Aquel día se fue abrumado de casa del menor de sus hijos. Estaba convencido de que su nuera lo hostigaba y él, por orgullo, no podía permitir más atropellos. Había llegado a un punto insoportable y quiso buscar el consuelo de su hija, contarle lo que estaba pasando, pedirle ayuda. Y así se dirigió a su casa. Su hija no estaba, y fue ella, ella, la que contestó. Cuidaba de sus nietas. Sonó el portero electrónico y contestó, y esas fueron las primeras palabras que cruzaron en treinta y tantos años. Ella le abrió la cancela y él subió. Luego le abrió la puerta y él entró. Y lo vio tan angustiado… Él habló y ella lo escuchó, y luego trató de calmarlo.
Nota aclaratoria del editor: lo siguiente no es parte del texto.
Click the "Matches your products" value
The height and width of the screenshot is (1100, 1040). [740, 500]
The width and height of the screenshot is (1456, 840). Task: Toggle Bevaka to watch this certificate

Intentó que comprendiera, que las cosas no eran del todo como él las veía, que debía tener paciencia y cuidar de él mismo… Al final, él se fue de allí más tranquilo, después de haberse quebrado aquel silencio eterno.

Dos, tres años después, él paseaba con su hijo mayor por el patio de la residencia. Charlaban. Él no sabía muy bien quién era aquel hombre que venía a verlo muchas tardes, pero le traía cariño e historias que, eso decía el desconocido, eran sus propios recuerdos. De pronto, él le dijo a su hijo:

―Yo una vez tuve una mujer…

―Mi madre, ¿no, papá? Tu mujer.

―No, no ―contestó él―, fue una mujer que yo tuve…

El hijo, impresionado, pensó que después de tantos años iba a conocer una aventura de su padre. Él siguió contando detalles de su aventura, y su hijo no tardó en saber que hablaba efectivamente de ella, de su madre. Entonces el hijo no quiso decirle que ella había muerto unos meses antes, que en un golpe inesperado del azar su corazón enorme se había acabado de romper para siempre. Su hijo contuvo las lágrimas y siguió paseando, saludando a los viejitos de la residencia, y charlando con su padre, desgranando relatos que estaban trenzados con los recuerdos del viejo, sí, pero también con el aliento de ella, sobre todo con el aliento de ella… Felicidades.